Open rampeni opened 6 years ago
Extra strangeness/hints: when we add the fields we search on to the query, we get different results. vat_search and fuzzy_company_search: 50 exact_company_search: 0 company_search_prio1: 9, ...prio2: 41, ...prio3: 42...
So the combination field / query type probably has an influence. I realise it is hard to comment, but we've gone a long way trying to provide a reproducible test case and have failed...
We are facing a strange problem while testing the upgrade of our applications from Cassandra+lucene plugin 2.2.4 to the latest 3.11.2 + plugin 3.11.1.0.
We get a difference when querying a certain lucene index: when selecting specific fields we get no result (0 rows found), when performing the exact same query but using select *, we get the expected rows.
Extra difficulty: the problem is hard to reproduce. Once it occurs for a certain table it is reproducable. However dropping, recreating and refilling the same table makes the issue disappear.
We tried to recreate the issue on a sample table, but failed probably due to the non-deterministic nature of the occurrence. I've attached a sample statement (admitted, query can be improved but we want to validate the upgrade and touch the apps later). Replacing the field list by a * makes it work (all via cqlsh)

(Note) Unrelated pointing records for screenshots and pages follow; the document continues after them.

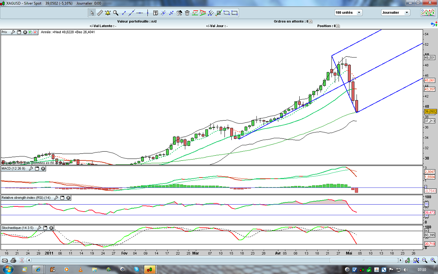Open the alert bell tool
The width and height of the screenshot is (438, 274).
pos(108,13)
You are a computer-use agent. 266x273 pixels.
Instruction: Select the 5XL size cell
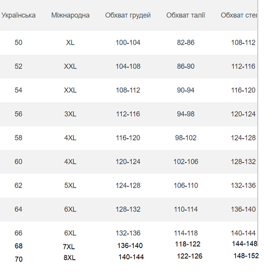pos(70,185)
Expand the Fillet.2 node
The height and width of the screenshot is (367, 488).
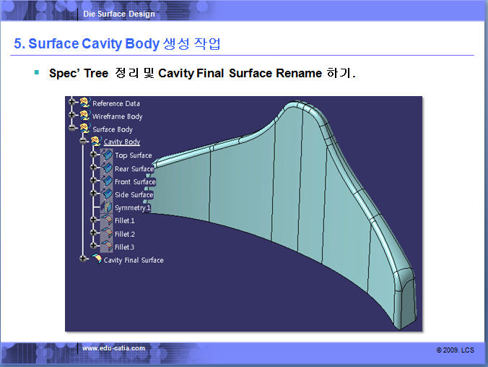[x=95, y=233]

We added some debug statements, the issue seems to be caused by "something" between searching and topping of the results in IndexPostProcessor.scala. After the collect, in both cases 50 rows are returned. After the top, in the case with fields we have no rows left.
Does this ring a bell with anyone? We've debugged further into the Lucene core but that's costing a lot of time. So far, our investigation has reached the point where we think the difference is caused by a difference in the org.apache.lucene.searchTermQuery's getTermsEnum-method return value. In the working case, it returns a Term, which is then used to define a scorer and obtain results. In the faulty case, it returns null, no scorer is assigned and the story ends. The org.apache.lucene.index.TermContext's internal TermState[] has been initialised, but nothing has been registered in this case so it only contains null.
Additional hint: the above actually causes us to end up in the org.apache.lucene.search.TopDocsCollector, topDocs method, where the authors add an if with the comment "Don't bother to throw an exception, just return an empty TopDocs in case the parameters are invalid or out of range. TODO: shouldn't we throw IAE if apps give bad params here so they dont have sneaky silent bugs?"...would have been nice, because in the fauly case the if is true and and empty collection is returned...for sure sneaky and silent :)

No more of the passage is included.